Por Jaime Telles - escritor e palestrante
Nos últimos dias, multiplicam-se campanhas de combate ao feminicídio. A intenção é legítima: nenhuma mulher deve ser vítima de violência, muito menos de morte. O problema não está na causa, está, muitas vezes, na superficialidade da abordagem.
É fácil proclamar: “Precisamos acabar com o feminicídio.” A frase mobiliza emoções e sinaliza posicionamento moral. Mas, sozinha, pouco transforma. Feminicídio não é um ser autônomo. Quem mata é alguém — uma pessoa concreta, com história, escolhas e responsabilidade. Nomear o fenômeno é necessário, mas a palavra não substitui o agente.
Quantas vezes ouvimos: “Queremos paz”, “abaixo a violência”, “não às drogas”? São declarações que soam bem, mas não enfrentam as causas. É como admirar o título de um livro sem abrir suas páginas. Se não deslocarmos o foco da abstração para a responsabilidade humana, continuaremos reagindo ao efeito e ignorando a origem.
Há ainda um risco adicional: quando a dor real é transformada em palanque. Campanhas superficiais ou movidas por interesse circunstancial também ferem a dignidade da mulher, ao instrumentalizar uma tragédia humana. A causa é justa. O uso oportunista dela não.

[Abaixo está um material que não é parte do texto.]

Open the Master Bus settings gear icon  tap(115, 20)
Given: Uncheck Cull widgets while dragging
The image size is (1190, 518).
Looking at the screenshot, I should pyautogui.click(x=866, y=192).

O enfrentamento começa antes da estatística. A violência extrema raramente surge sem sinais prévios de quem foi mal moldado para respeitar e conviver. Quando a sociedade naturaliza a posse e banaliza a objetificação feminina, ajuda a construir o terreno onde o desrespeito evolui para agressão.
É preciso perguntar: que tipo de homens e mulheres estamos formando? E que tipo de sociedade estamos fortalecendo?Educação emocional não é acessório; é base civilizatória. Relações saudáveis se constroem com respeito mútuo.
O modelo social atual não surgiu por acaso. É resultado de décadas de descuido institucional e cultural: no conteúdo que consumimos, nos modelos de relacionamento que reproduzimos e na ausência de limites claros. O ser humano não nasce pronto; sua formação molda caráter e escolhas.
Não se trata de relativizar o crime. Trata-se de aprofundar a análise. O fenômeno tem nome. O agente tem rosto. O rosto tem mente — e mentes são formadas. Sem formação adequada, que resultado esperar?
A solução não é simples nem imediata. Exige mais do que palavras de ordem. Exige educação na essência do termo, responsabilidade concreta e maturidade social.